Niven’s theorem proof.

I couldn’t find any proof on the internet. I would appreciate an elementary proof , but any help would be appreciated! Thank you.

Solution 1:

A non-elementary proof goes like this. Suppose $r$ is rational. Then $\exp(\pm i\pi r)$ are roots of unity, therefore algebraic integers, and since the algebraic integers form a ring, $2\sin(\pi r) = i \exp(-i\pi r) - i \exp(i\pi r)$ is an algebraic integer. But the only algebraic integers that are rational are ordinary integers. Thus the only cases where $r$ and $\sin(\pi r)$ are both rational is where $2 \sin(\pi r)$ is an integer (and that integer can only be $0$, $\pm 1$ or $\pm 2$).

EDIT: Unpacked a little, the proof goes like this. It's slightly more convenient to use $\cos$ instead of $\sin$, but $\cos(\theta) = \sin(\theta + \pi/2)$, so this is equivalent. Suppose $r= m/n$ (in lowest terms) is rational, and let $w = \exp(i \pi r) = \cos(\pi r) + i \sin(\pi r)$. By de Moivre's theorem we have $w^{2n} = (\cos(\pi r) + i \sin(\pi r))^{2n} = \exp(2 i \pi m)= 1$, i.e. $w$ is a root of the polynomial $X^n - 1$, and similarly $\overline{w} = \exp(-i\pi r)$ is also a root of $X^n - 1$. Thus $w$ and $\overline{w}$ are eigenvalues of the $n \times n$ matrix $$ M = \pmatrix{0 & \ldots & 0 & 1\cr 1 & \ldots & 0 & 0\cr \ldots & \ldots & \ldots & \ldots\cr 0 & \ldots & 1 & 0\cr} $$ (i.e. the matrix with $1$ in the top right corner and just below the main diagonal, and $0$ everywhere else). Let $u$ and $v$ be eigenvectors of this matrix for $w$ and $\overline{w}$ respectively. Consider the $n^2 \times n^2$ matrix $$ A = (M \otimes I) + (I \otimes M)$$ where $\otimes$ is the Kronecker product.

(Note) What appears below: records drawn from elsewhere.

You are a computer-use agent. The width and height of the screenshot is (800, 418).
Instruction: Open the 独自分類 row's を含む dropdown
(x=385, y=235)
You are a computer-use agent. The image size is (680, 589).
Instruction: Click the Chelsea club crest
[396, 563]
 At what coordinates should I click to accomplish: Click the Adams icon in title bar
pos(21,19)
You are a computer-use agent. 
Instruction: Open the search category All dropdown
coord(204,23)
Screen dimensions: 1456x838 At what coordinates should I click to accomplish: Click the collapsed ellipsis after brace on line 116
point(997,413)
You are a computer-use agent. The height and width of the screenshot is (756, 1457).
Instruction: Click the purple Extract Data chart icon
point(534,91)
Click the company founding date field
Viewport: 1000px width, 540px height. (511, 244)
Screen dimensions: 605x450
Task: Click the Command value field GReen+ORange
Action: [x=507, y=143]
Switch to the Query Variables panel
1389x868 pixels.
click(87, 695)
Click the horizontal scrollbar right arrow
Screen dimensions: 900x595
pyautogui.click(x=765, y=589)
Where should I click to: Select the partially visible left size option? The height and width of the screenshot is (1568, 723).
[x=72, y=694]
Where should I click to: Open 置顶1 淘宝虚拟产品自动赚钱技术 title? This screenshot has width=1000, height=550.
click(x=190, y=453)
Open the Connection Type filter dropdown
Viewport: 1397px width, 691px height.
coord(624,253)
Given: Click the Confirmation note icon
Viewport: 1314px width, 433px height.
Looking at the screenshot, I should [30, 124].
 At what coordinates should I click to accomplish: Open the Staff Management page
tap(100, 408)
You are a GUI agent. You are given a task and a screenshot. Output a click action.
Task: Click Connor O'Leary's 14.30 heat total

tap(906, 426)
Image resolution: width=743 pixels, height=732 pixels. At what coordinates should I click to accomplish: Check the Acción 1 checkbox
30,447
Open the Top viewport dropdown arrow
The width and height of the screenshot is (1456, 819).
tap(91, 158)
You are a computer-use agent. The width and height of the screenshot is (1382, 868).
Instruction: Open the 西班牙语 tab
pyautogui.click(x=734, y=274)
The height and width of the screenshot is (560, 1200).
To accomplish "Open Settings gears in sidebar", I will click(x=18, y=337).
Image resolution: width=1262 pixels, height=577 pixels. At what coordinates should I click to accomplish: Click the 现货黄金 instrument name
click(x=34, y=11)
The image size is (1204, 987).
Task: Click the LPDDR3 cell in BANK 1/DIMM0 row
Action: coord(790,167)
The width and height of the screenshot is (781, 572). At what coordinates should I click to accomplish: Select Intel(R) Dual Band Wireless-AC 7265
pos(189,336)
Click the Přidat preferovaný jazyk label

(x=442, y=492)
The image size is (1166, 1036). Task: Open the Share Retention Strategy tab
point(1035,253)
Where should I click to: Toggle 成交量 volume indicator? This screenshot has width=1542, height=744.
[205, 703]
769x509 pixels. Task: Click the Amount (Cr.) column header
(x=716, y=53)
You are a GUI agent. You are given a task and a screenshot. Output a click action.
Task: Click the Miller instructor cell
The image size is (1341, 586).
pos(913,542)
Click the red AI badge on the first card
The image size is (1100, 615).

Then $u \otimes v$ is an eigenvector of $A$ for eigenvalue $w + \overline{w} = 2 \cos(\pi r)$, i.e. $$A (u \otimes v) = (M u \otimes v) + (u \otimes Mv) = w (u \otimes v) + \overline{w} (u \otimes v) = (w + \overline{w})(u \otimes v) $$ So $2 \cos(\pi r)$ is a root of the characteristic polynomial of $A$, which is a monic polynomial $P(X) = X^{n^2} + \sum_{j=0}^{n^2-1} c_j X^j$ with integer coefficients. But if $x$ is a rational number with denominator $d > 1$ (in lowest terms), $P(x)$ has denominator $d^{n^2}$ and is not an integer. Therefore the only cases where $r$ and $\cos(\pi r)$ are both rational are when $2 \cos(\pi r)$ is an integer.